Only one stretch of the data below is wanted: the lines starting at the one with "Image resolution: width=1280, height=2193." and ending at the one with "360⁰ HR-målinger (138, 436)", both included, given again exactly.
[DATASET CONTENT Boundary: Start]
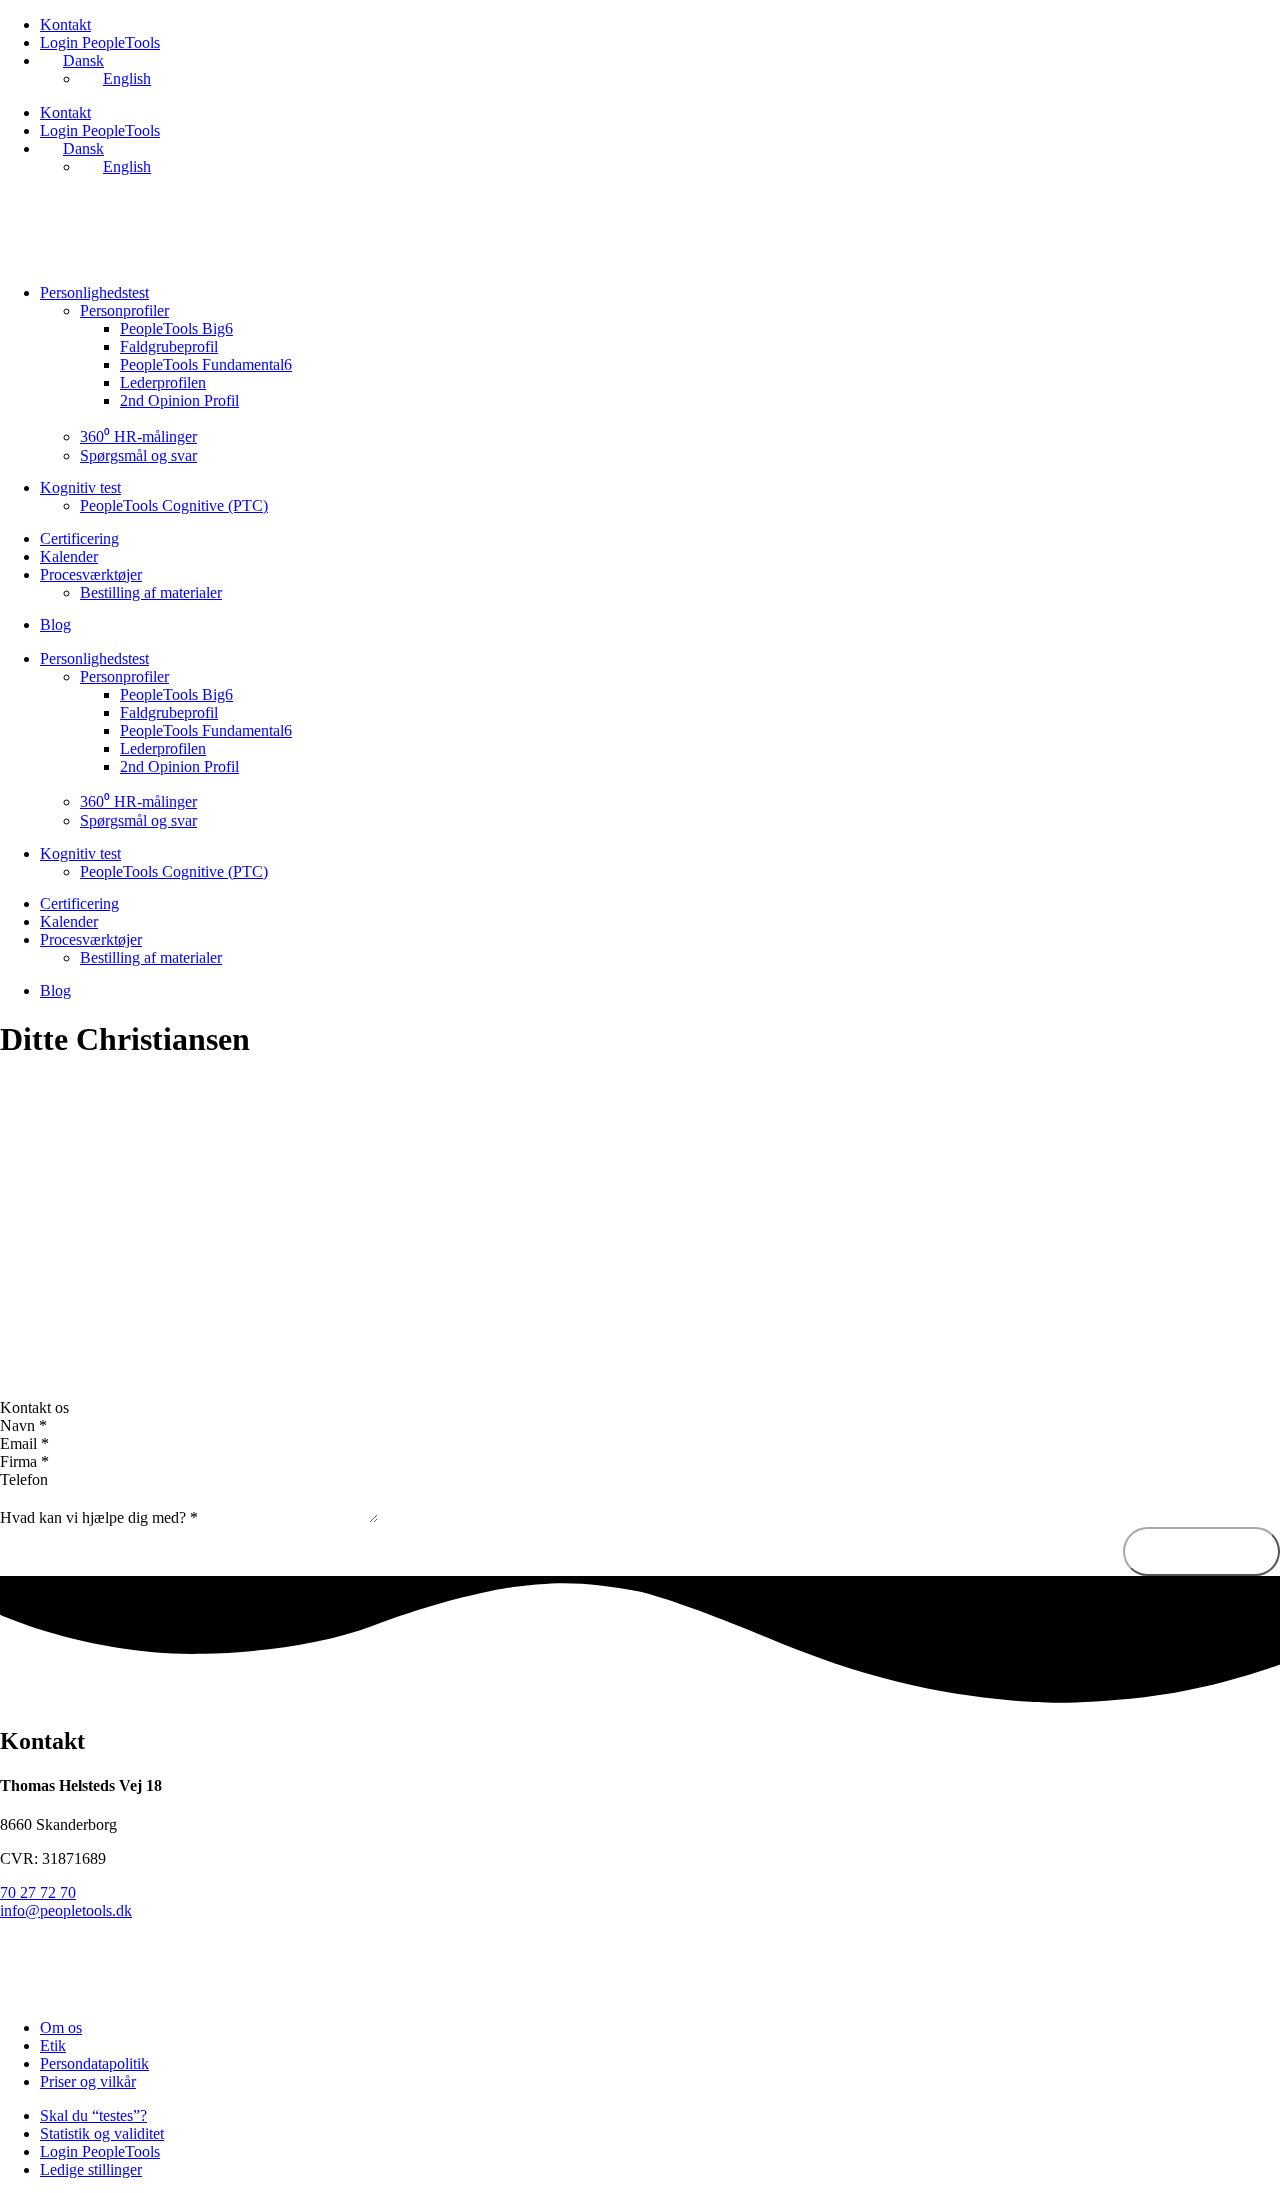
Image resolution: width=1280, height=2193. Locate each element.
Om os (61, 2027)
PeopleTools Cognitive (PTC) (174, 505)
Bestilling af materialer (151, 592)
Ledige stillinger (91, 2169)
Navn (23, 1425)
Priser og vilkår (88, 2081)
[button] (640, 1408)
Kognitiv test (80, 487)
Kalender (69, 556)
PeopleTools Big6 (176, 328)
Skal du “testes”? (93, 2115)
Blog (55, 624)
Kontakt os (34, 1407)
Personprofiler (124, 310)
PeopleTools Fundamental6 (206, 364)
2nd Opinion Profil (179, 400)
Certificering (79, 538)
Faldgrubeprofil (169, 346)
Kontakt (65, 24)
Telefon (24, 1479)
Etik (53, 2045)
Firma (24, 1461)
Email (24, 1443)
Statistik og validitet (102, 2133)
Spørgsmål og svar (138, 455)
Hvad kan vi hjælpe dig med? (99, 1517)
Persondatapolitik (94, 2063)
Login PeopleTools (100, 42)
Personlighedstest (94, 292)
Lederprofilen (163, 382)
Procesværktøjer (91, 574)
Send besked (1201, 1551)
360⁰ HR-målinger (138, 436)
[DATASET CONTENT Boundary: End]
[DATASET CONTENT Boundary: Start]
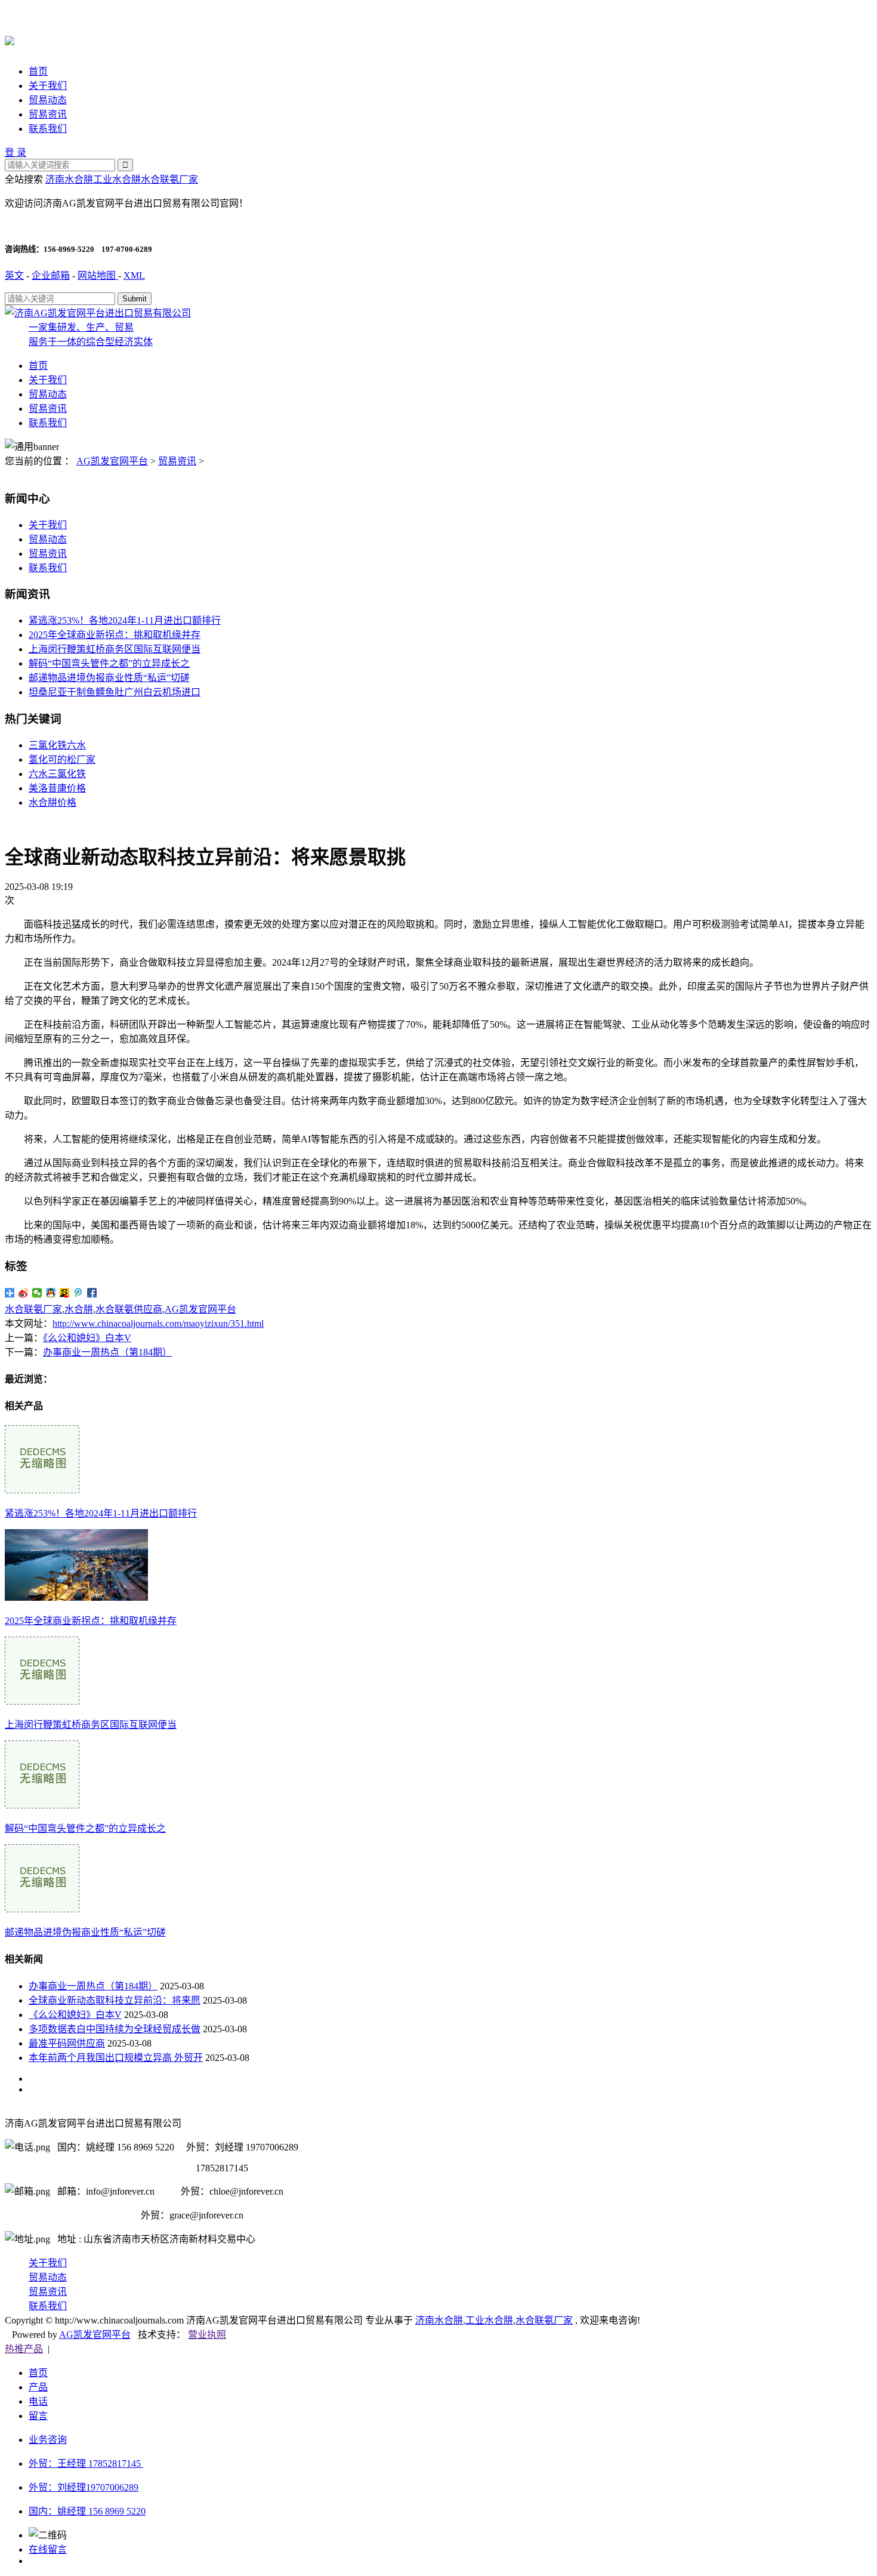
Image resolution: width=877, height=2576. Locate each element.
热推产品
[DATASET CONTENT Boundary: End]
- **WORKED SOLUTION**
Image resolution: width=1280, height=2193. Locate each element.
Om os (61, 2027)
PeopleTools Cognitive (PTC) (174, 505)
Bestilling af materialer (151, 592)
Ledige stillinger (91, 2169)
Navn (23, 1425)
Priser og vilkår (88, 2081)
[button] (640, 1408)
Kognitiv test (80, 487)
Kalender (69, 556)
PeopleTools Big6 (176, 328)
Skal du “testes”? (93, 2115)
Blog (55, 624)
Kontakt os (34, 1407)
Personprofiler (124, 310)
PeopleTools Fundamental6 (206, 364)
2nd Opinion Profil (179, 400)
Certificering (79, 538)
Faldgrubeprofil (169, 346)
Kontakt (65, 24)
Telefon (24, 1479)
Etik (53, 2045)
Firma (24, 1461)
Email (24, 1443)
Statistik og validitet (102, 2133)
Spørgsmål og svar (138, 455)
Hvad kan vi hjælpe dig med? (99, 1517)
Persondatapolitik (94, 2063)
Login PeopleTools (100, 42)
Personlighedstest (94, 292)
Lederprofilen (163, 382)
Procesværktøjer (91, 574)
Send besked (1201, 1551)
360⁰ HR-målinger (138, 436)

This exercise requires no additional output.